Poor Vanilla Ice. Prior to the launch of The Vanilla Ice Project (which I have never watched!) the guy was a laughing stock for most people who were alive at the time of this release. (Well, for all the people who didn’t buy this album and likely for at least some of the millions of people who did buy this album.) As the people who were kids in 1990 became adults, his hits got the usual nostalgia bump and at least some people – outside of the Rate Your Music community, clearly – started viewing him more kindly. (He performed at my university 6 years before his TV show launched and, by all accounts, people loved it already. So I guess rehab takes very little time.) Still, the man’s reputation is not good. This record has a 1.61/5 on RYM, for example. It’s hard to put into words how low that truly is. (Plenty of truly bad albums have ratings in the low 2s, sometimes even higher.)
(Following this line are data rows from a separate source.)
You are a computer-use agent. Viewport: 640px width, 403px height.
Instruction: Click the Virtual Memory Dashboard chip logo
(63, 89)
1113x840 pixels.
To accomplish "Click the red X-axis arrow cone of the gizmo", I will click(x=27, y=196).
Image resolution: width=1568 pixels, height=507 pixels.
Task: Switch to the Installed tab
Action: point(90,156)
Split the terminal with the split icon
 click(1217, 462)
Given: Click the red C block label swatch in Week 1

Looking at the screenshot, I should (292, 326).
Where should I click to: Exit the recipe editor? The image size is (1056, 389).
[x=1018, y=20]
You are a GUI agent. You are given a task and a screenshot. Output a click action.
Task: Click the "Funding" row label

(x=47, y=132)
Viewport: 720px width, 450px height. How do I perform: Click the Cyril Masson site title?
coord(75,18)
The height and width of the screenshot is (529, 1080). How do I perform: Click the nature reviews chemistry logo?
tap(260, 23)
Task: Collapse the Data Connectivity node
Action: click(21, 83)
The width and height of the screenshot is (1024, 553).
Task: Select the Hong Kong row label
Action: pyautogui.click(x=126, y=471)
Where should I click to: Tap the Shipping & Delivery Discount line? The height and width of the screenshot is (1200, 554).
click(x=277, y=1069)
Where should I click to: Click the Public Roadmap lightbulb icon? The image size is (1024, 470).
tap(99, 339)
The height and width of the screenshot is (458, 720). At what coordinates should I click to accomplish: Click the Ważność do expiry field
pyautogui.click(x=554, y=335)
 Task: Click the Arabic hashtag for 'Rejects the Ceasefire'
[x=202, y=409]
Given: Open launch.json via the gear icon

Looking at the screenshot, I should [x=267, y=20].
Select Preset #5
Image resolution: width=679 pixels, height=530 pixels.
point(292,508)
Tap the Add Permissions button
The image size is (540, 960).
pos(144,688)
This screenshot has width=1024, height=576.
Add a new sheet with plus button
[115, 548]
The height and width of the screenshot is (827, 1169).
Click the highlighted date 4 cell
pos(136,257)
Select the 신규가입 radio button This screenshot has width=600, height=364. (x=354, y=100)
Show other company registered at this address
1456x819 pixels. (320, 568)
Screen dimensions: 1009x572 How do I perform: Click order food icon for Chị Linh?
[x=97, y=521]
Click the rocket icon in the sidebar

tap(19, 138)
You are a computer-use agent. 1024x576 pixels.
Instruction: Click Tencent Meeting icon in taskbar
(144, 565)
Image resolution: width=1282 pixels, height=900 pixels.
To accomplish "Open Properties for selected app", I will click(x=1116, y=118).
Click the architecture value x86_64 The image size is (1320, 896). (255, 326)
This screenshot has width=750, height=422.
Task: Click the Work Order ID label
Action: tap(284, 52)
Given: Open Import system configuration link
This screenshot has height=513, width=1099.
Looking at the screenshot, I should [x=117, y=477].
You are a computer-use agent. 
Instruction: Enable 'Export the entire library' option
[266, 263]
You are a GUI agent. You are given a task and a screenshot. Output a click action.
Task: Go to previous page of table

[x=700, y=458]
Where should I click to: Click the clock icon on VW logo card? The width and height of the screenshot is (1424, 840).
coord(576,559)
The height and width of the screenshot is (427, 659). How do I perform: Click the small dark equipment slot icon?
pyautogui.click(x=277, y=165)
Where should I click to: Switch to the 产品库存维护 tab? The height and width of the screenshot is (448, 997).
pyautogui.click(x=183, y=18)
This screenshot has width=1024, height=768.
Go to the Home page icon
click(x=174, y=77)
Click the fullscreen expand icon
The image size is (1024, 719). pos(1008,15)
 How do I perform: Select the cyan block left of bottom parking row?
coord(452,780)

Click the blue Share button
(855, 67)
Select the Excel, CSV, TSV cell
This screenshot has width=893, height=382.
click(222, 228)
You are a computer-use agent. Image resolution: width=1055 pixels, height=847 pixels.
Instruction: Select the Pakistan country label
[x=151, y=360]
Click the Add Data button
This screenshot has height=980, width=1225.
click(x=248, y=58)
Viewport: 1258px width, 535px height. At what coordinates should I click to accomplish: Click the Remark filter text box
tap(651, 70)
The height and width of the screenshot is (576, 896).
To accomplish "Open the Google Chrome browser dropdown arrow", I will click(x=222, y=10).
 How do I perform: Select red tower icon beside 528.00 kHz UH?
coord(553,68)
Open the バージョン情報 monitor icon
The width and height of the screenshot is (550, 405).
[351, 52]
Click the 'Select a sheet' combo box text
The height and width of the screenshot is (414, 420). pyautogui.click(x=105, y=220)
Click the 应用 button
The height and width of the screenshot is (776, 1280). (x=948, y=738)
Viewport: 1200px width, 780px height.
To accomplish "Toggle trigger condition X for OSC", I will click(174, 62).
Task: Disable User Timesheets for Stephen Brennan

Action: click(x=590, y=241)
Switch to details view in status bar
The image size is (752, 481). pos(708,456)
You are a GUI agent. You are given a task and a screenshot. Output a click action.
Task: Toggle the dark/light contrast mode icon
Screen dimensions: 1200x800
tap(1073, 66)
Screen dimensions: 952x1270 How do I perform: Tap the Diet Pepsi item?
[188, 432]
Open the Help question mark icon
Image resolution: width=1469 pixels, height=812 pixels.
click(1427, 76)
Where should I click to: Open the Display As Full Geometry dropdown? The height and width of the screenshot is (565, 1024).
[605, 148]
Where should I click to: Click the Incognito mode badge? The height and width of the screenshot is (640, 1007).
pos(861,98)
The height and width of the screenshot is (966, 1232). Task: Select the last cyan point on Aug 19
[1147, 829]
But is Vanilla Ice actually awful? He is appropriating something, certainly. And, knowing nothing about his background, I have no idea how little of a right he has to this music. And the clothes are ridiculous and some of the lines are definitely ridiculous. (I don’t know how ridiculous those lyrics were in 1990, as I was 9 and I enjoyed this, but they sound really ridiculous now.) And “Rosta Man” is unforgivable. And his attempt at showing off his beat-boxing on “Havin’ a Roni” (which I remember from childhood!) is very clearly manipulated – whether or not he can beat-box, it doesn’t really let us know.

But he wrote or co-wrote everything. He’s even credited as the producer on somewhere between 1/3 and 1/2 of the tracks. So this is what he wanted to sound like. You may not like it, but it doesn’t appear like he’s anyone’s puppet. He’s, dare I say it, maybe actually genuine.

And, with the benefit of 30 years hindsight, I find it all mildly amusing, rather than offensive of pathetic. Now, I didn’t lose record sales to him, and I’m not a hip hop fan and didn’t have to deal with a whole bunch of white people confusing this for real hip hop. And I can imagine, if I was either, this record would make me livid. But I can’t muster the opprobrium right now. It’s just too damn harmless.